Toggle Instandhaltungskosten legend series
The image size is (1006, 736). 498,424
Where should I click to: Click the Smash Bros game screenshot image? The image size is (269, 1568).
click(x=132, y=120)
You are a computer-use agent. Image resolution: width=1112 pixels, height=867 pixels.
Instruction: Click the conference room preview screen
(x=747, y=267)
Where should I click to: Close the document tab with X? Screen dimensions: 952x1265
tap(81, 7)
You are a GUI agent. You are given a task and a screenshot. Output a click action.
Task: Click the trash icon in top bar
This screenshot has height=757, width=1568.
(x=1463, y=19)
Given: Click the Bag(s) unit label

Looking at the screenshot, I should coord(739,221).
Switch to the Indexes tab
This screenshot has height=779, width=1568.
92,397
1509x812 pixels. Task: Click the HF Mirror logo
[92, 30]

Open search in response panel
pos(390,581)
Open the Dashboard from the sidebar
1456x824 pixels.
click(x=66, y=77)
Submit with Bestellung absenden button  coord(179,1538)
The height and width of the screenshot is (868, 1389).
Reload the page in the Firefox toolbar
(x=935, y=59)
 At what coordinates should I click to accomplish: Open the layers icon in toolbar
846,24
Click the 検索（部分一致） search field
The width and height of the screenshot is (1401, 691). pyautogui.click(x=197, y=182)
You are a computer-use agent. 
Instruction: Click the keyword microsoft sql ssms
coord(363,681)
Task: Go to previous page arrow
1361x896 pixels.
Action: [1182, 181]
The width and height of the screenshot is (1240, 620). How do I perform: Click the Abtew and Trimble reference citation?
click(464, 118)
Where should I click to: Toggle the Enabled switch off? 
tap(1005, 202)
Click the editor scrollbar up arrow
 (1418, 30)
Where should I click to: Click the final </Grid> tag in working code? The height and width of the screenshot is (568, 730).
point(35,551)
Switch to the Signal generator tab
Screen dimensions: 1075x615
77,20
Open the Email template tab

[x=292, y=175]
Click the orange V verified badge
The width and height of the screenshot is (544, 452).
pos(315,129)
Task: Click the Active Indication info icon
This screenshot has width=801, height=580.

EXERCISE DESCRIPTION: Transcribe the records exactly, taking the stretch from the line that contains "Where should I click to: Click the final" through the end of the records.

SOLUTION TO THIS PROBLEM:
Where should I click to: Click the final </Grid> tag in working code? The height and width of the screenshot is (568, 730).
point(35,551)
Switch to the Signal generator tab
Screen dimensions: 1075x615
77,20
Open the Email template tab

[x=292, y=175]
Click the orange V verified badge
The width and height of the screenshot is (544, 452).
pos(315,129)
Task: Click the Active Indication info icon
This screenshot has width=801, height=580.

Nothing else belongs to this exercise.